With the demonstration of a new product that will quadruple the capacity of its network equipment, Infinera Corp. (Nasdaq: INFN) has set out to prove that it's not a one-trick pony.
The company is demonstrating a 400-Gbit/s photonic integrated circuit (PIC) at OFC/NOEFC and has announced a product road map that will see capacity in its equipment double approximately every three years.
The company currently sells a tightly integrated optical system that delivers 100 Gbit/s over ten 10-Gbit/s waves. But Infinera says that it will be quadrupling the capacity that can be handled on a single line card within its DTN WDM systems next year.
The 400-Gbit/s PIC will combine more than 100 discrete components onto two indium phosphide chips and will use the differential quaternary phase-shift keying (DQPSK) modulation format. (The current 100-Gbit/s PIC combines approximately 60 components onto two chips.)
Perhaps most importantly, the announcement solves the question of whether or not the company can scale its product to meet higher-capacity network demands.
Infinera currently offers a very cost-effective way to provision 10-Gbit/s waves, but with the market for serial 40-Gbit/s products ramping up, the company was beginning to fall behind.
Alcatel-Lucent (NYSE: ALU), Ciena Corp. (NYSE: CIEN), Fujitsu Network Communications Inc. , and Nortel Networks Ltd. had all previously announced products with the ability to send 40-Gbit/s wavelengths over a single fiber, and some have already announced customers for those products. (See Nortel Takes 40-Gig to Verizon, Ciena Flexes Its 40-Gig Story, and Yokogawa, Fujitsu Team on 40G.)
While Infinera did announce the ability to support 40-Gbit/s signals with its 40G Tributary Adaptor Module (TAM) last year, that product burns four wavelengths in the effort. (See Infinera Falls in Line With 40G.)

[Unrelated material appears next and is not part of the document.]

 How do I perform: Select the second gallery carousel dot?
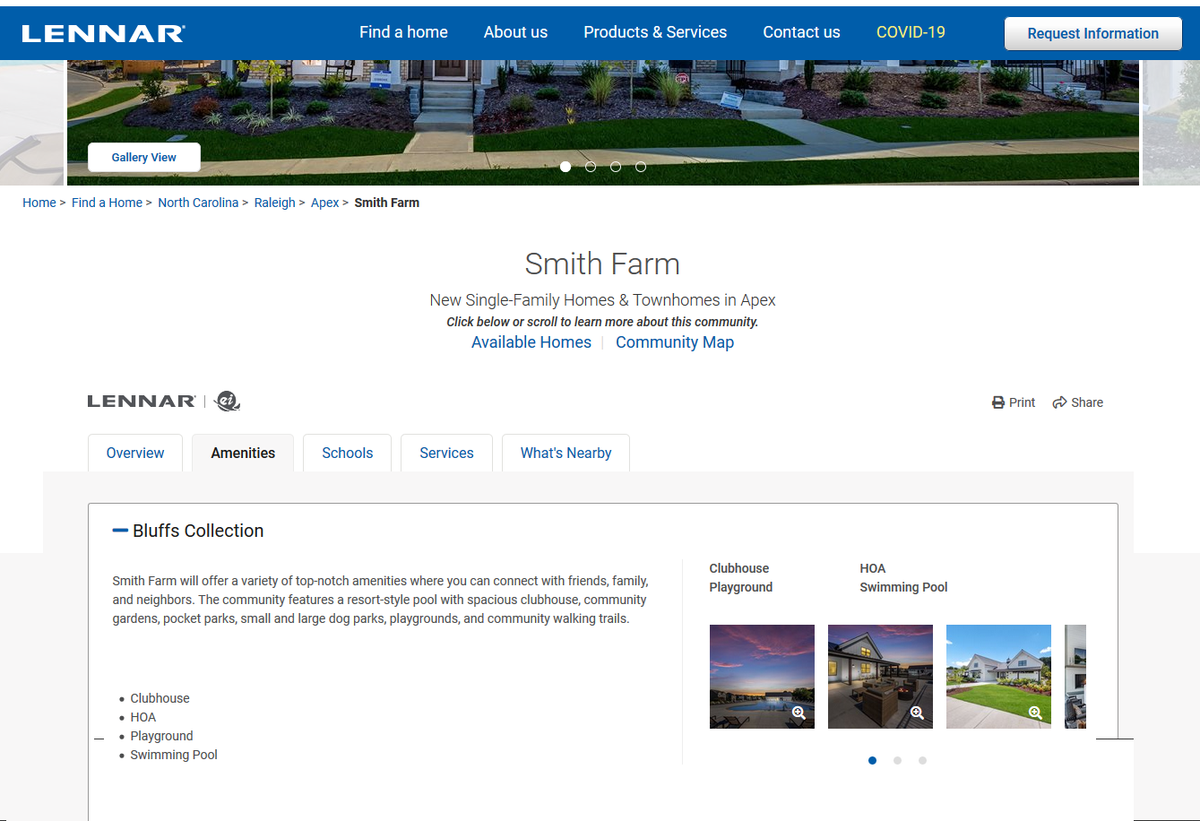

Heavy Reading analyst Sterling Perrin says the announcement was a positive one for Infinera. He says the product could put pressure on other vendors, particularly if Infinera is as cost-competitive when it rolls out its 400-Gbit/s PIC as it was with its 100-Gbit/s PIC.
"It all depends on cost," Perrin says. "If the cost is right, the fundamental thing that Infinera is doing with the integrated circuit could have a huge impact on 40 Gig."
In addition to the 400-Gbit/s PIC, Infinera announced a road map for future high-capacity PIC products. The company expects to double capacity approximately every three years, which would mean the company will have a 1-Tbit/s PIC in 2012, and a 4-Tbit/s PIC in 2018.
Following Infinera's current standard of 10 wavelengths per PIC, the 1 Tbit/s would have 10 100-Gbit/s wavelengths. If so, that could place Infinera somewhat behind in the market for 100-Gbit/s optical products, as most industry observers believe commercial 100-Gbit/s optical products could hit the street as early as 2010. (See The Road to 100G Winds Up Carriers.)
However, an Infinera spokesperson pointed out that the company has not defined how it plans to break out the capacity per wavelength of its 1 Tbit/s PIC. Moreover, he argues that capacity per wavelength is the wrong metric by which one should judge network efficiency. "The capacity per chip is what really counts," he says.
Perrin believes other optical vendors may struggle to develop future higher-capacity products unless they follow Infinera's lead and do some photonic integration of their own.
"It's difficult to see how the industry can continue to scale up" to 100 Gbit/s without a PIC, Perrin says. "Infinera is showing the importance and value of a photonic integrated system... which could pressure other chip companies to make changes in the way they do things."